Reçoit l’Association ENFANCE et PARTAGE en sa constitution de partie
civile;
Condamne V Z à verser à l’Association ENFANCE et
PARTAGE un euro à titre de dommage et intérêts, ainsi que la somme de 400,00 euros en application de l’article 475-1 du code de procédure pénale ;
Reçoit l’Association LA VOIX DE L’ENFANT en sa constitution de partie
civile;
Condamne V Z à verser à l’Association LA VOIX DE
L’ENFANT un euro en réparation de son préjudice moral, ainsi que la somme de
400,00 euros sur le fondement de l’article 475-1 du code de procédure pénale ;
Reçoit l’Association Agir Contre la Prostitution des Enfants en constitution de partie civile; sa
Condamne V Z à verser à l’Association Agir Contre la
Prostitution des Enfants un euro à titre de dommages et intérêts pour son préjudice moral, ainsi que la somme de 800,00 euros au titre de l’article 475-1 du code de procédure pénale.
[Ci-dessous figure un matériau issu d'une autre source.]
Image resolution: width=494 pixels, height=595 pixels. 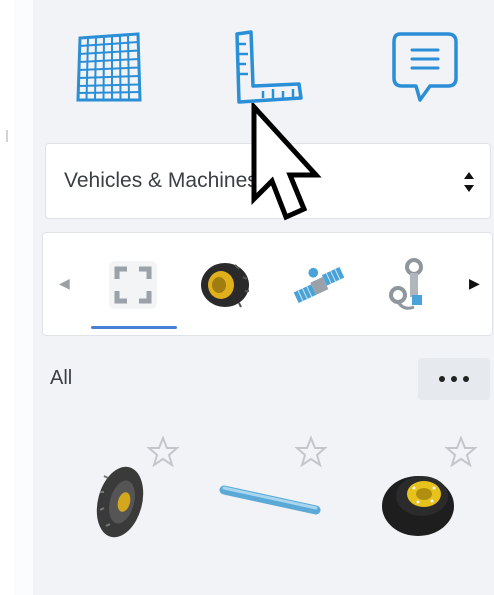 What do you see at coordinates (270, 500) in the screenshot?
I see `axle-rod-icon` at bounding box center [270, 500].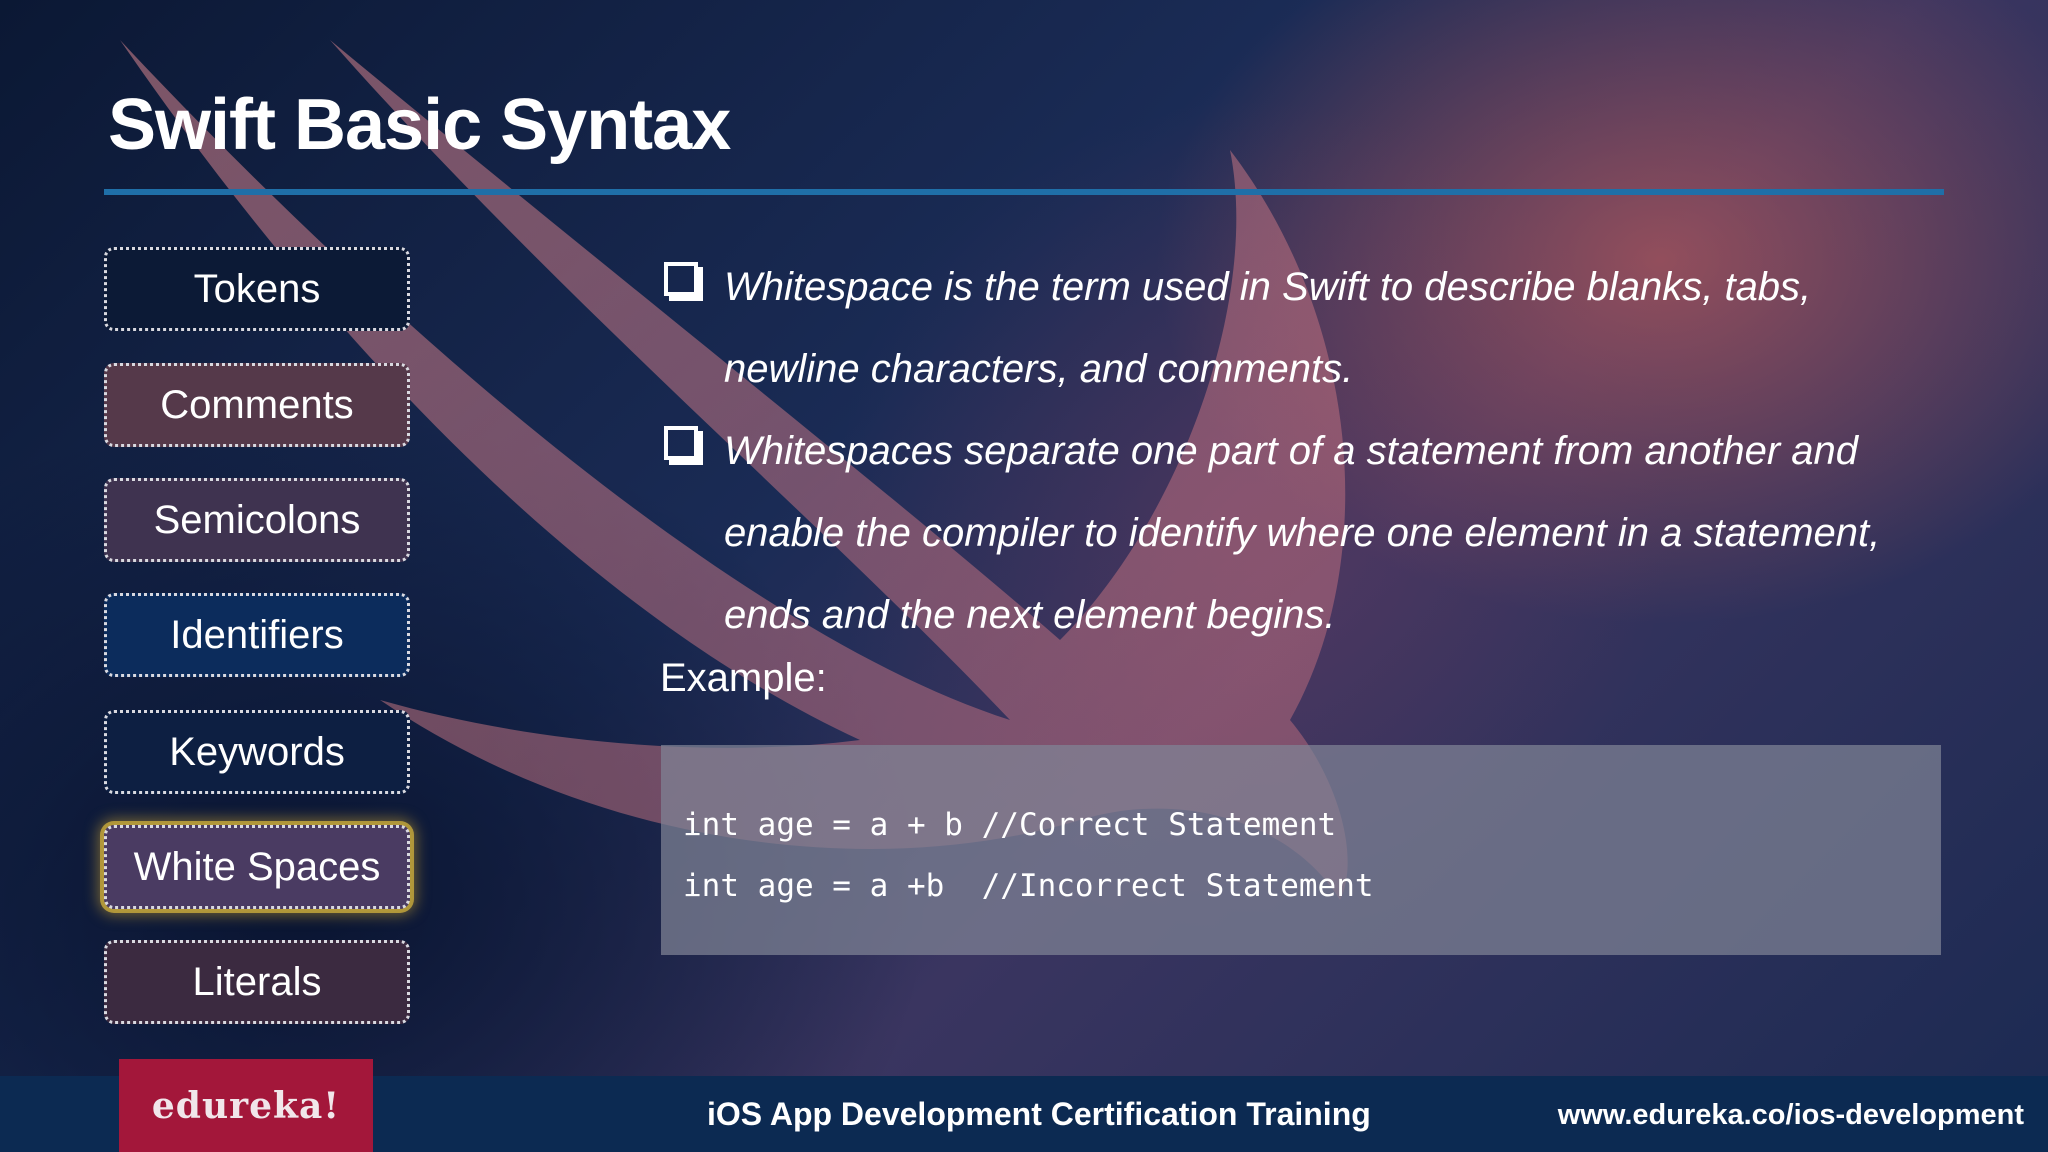 The image size is (2048, 1152). I want to click on sidebar-item-white-spaces: White Spaces, so click(257, 867).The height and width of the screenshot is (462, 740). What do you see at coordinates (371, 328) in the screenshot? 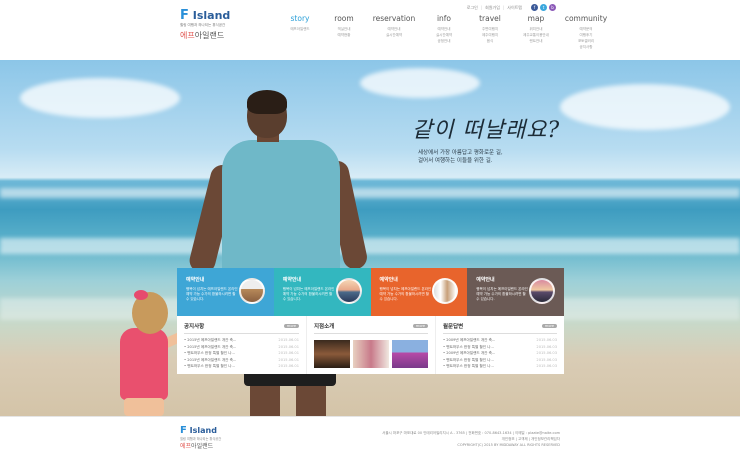
I see `box-header: 지점소개 more` at bounding box center [371, 328].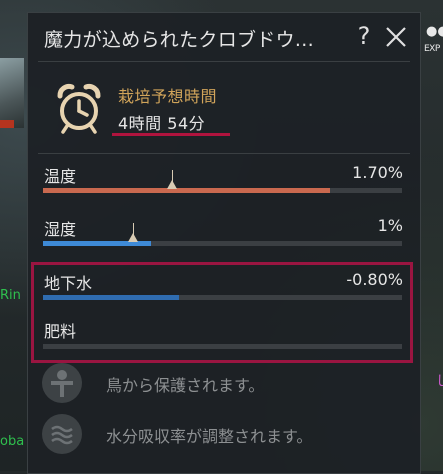 The image size is (443, 474). What do you see at coordinates (378, 172) in the screenshot?
I see `temperature-value: 1.70%` at bounding box center [378, 172].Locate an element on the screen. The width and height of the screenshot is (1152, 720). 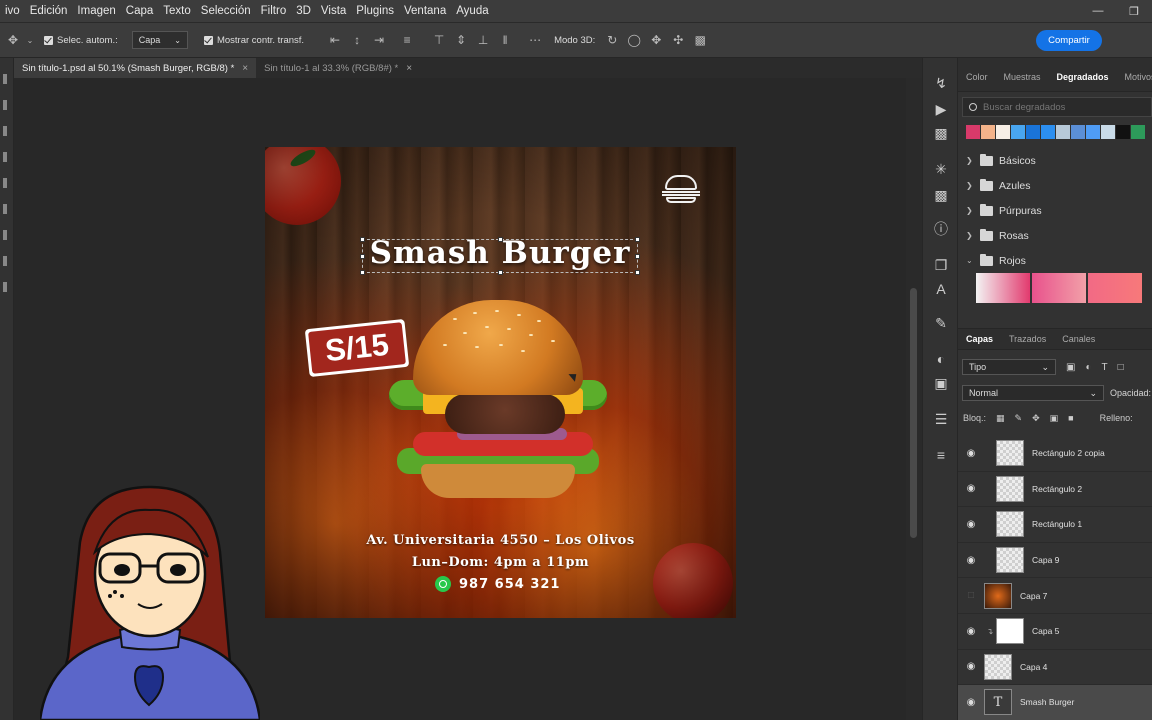
properties-icon: ☰ is located at coordinates (941, 419).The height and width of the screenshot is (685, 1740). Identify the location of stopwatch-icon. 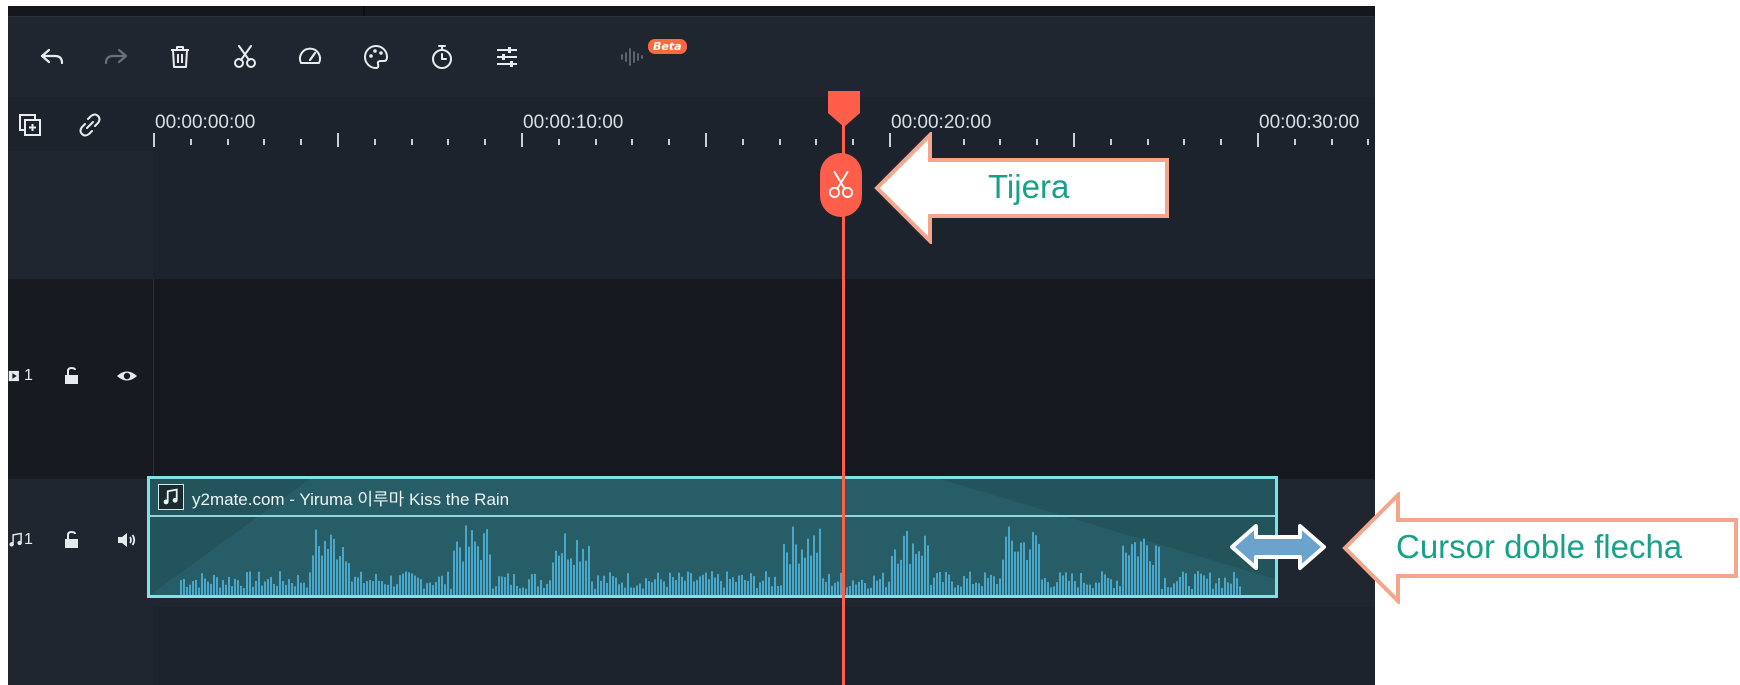
(442, 57).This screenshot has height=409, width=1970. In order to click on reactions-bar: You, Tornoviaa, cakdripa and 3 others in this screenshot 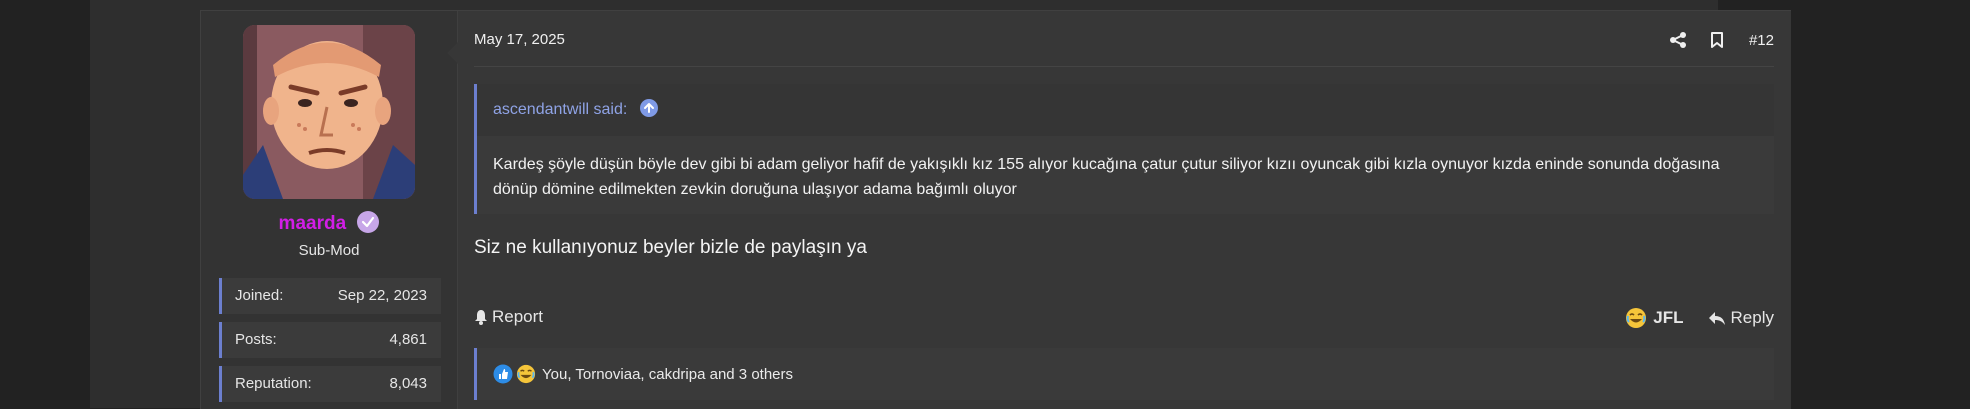, I will do `click(1124, 374)`.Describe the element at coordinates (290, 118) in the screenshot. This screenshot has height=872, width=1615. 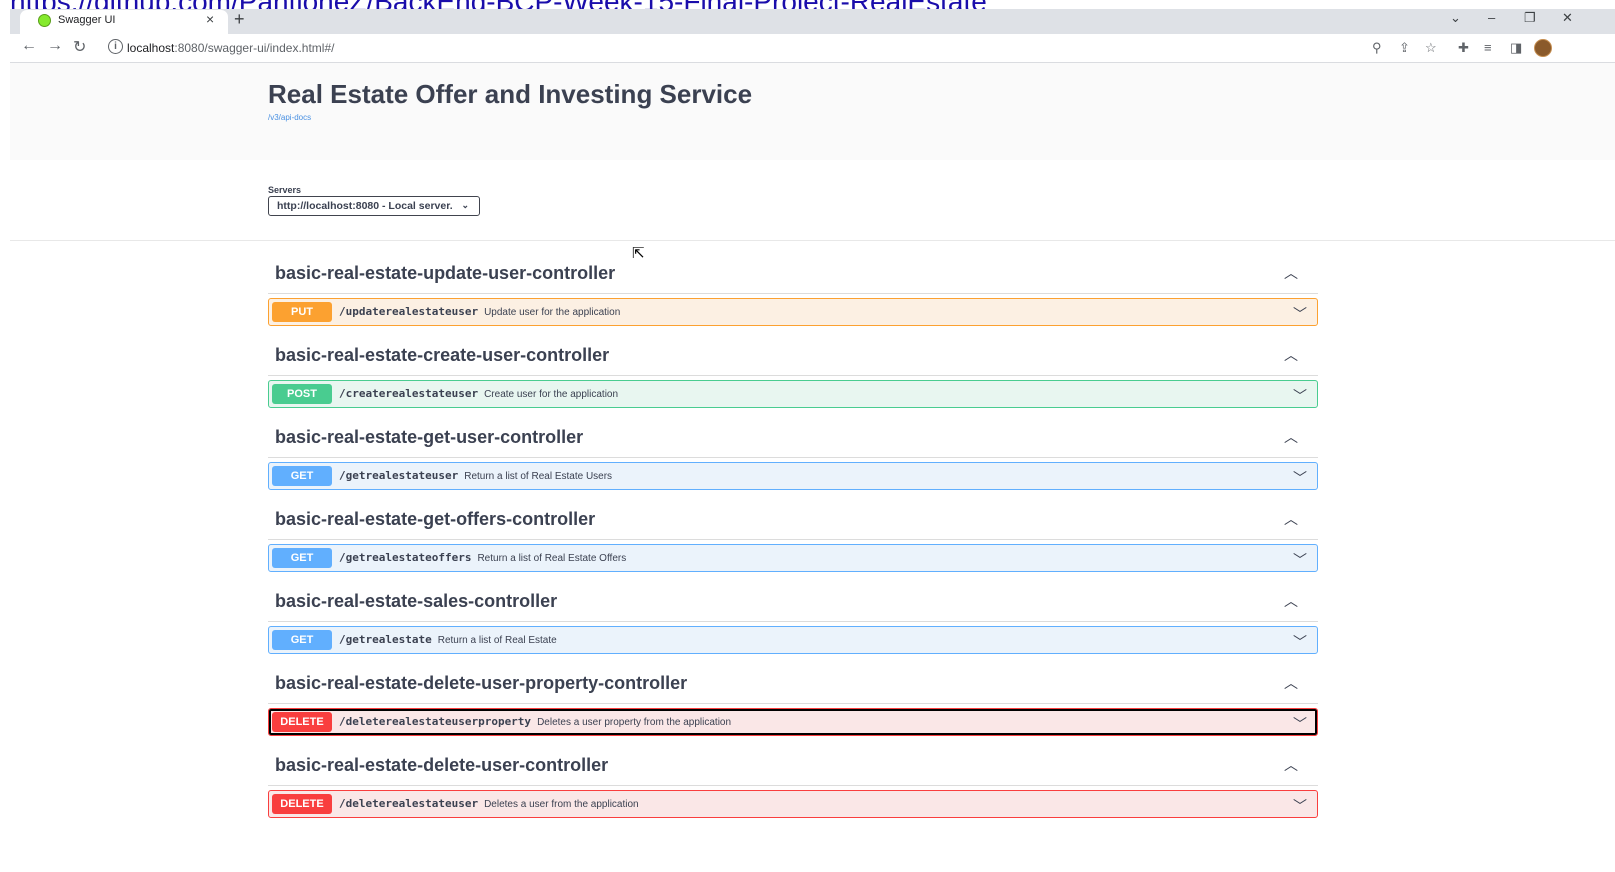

Informe le prévenu présent à l’audience de la possibilité pour les parties civiles, non éligibles à la CIVI, de saisir le SARVI, s’il ne procède pas au paiement des dommages-intérêts auxquels il a été condamné dans le délai de 2 mois à compter du jour où la décision est devenue définitive.
et le présent jugement a été signé par la présidente et le greffier.